XV. The following leads illustrate various faults. Criticize from the point of view of style and re-write:

1. Alleging a systematic police third degree by means of which she insists special officers of the Blank Street District have persecuted her 19-year-old son, John, Mrs. Mary Smith of 1010 C street appeared before Judge William Brown in chambers, Friday noon, and succeeded in laying before the judge evidence of such a character that the court held in abeyance its revocation of the young man’s parole. If the contention of the mother proves correct, Chief of Police Jones will likely take a hand and the Board of Police Commissioners may be given the matter.

2. The three-story brick building at 140–158 D avenue was completely destroyed by fire early to-day, the blaze being extinguished only after three alarms had been sounded. The damage is estimated at $50,000. The building was occupied by the Blank Bag Company and was situated in the center of a factory section. The three hundred employés, men and women, are thrown out of work.

3. At the meeting of the Blank Improvement Association at Smith Hall, Broadway and Wilson street, yesterday afternoon, a fight was proposed against the City Railways Company and a complaint will probably be filed in Police Court in a few days if the Eighth street car line is not extended to the city limits. They also want more cars during the rush hours over the present line. William Howard, manager of the City Railways, has refused to put on more cars to accommodate the traffic, it is said.


CHAPTER VII
THE STORY PROPER

There are numbers of people whose ideal paper is one in which the editorials shall be written by an Addison, a Lamb, or a Swift; the art criticism by a Ruskin; while the financial editor shall be an Adam Smith. It is a fairly safe guess that a newspaper with such a staff would have a life about as long as the ministry of all the talents. Imagine Mrs. Battle’s views on whist ... written in an hour at midnight. Good writing really consists of clearness of expression mingled with true literary form. And these are qualities not unobtainable even in a daily paper, as Mr. Strachey (editor of the London Spectator) himself admitted.—From an editorial in the Christian Science Monitor, Boston.

I have always cared much for style and have endeavored to improve my own by reading a great deal of the best English and French prose. In writing, as in music, much of the perfection of style is a question of ear, but much also depends on the ideal the writer sets before himself.
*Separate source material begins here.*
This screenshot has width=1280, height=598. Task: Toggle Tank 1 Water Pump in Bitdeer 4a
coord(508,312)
He ought, I think, to aim at the greatest possible simplicity and accuracy of expression, at vividness and force, at condensation. The last two heads will usually be found to blend; for condensation, when it is not attained at the sacrifice of clearness, is the great secret of force. I should say, from my own experience, that most improvements of style are of the nature either of condensation or of increased accuracy and delicacy of distinction.—From the Memoirs of W. E. H. Lecky.
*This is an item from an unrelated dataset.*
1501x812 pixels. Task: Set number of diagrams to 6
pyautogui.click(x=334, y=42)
Most news stories, as already pointed out, work backward from effect to cause. In the story of a fire, for example, the writer first sets forth the most important results of the fire. If there were no features of obvious news interest, such as the loss of life or heavy property loss, he may cast about for picturesque details that will enable him to give a novel turn to his story. In either event he begins with the effect. The lead written, containing perhaps a suggestion of the cause, he proceeds to tell the story in detail. Usually the facts are put down in the order of their importance, unessential details being reserved for the last paragraph.

This method may be departed from, of course, if the most striking fact about the fire was not the result but the manner of its starting. If the fire, in itself unimportant, was one of a series started by an incendiary, the feature of the story manifestly is found in the cause and not in the effect. The lead in that case would be built on the cause, which is the reason for printing the story.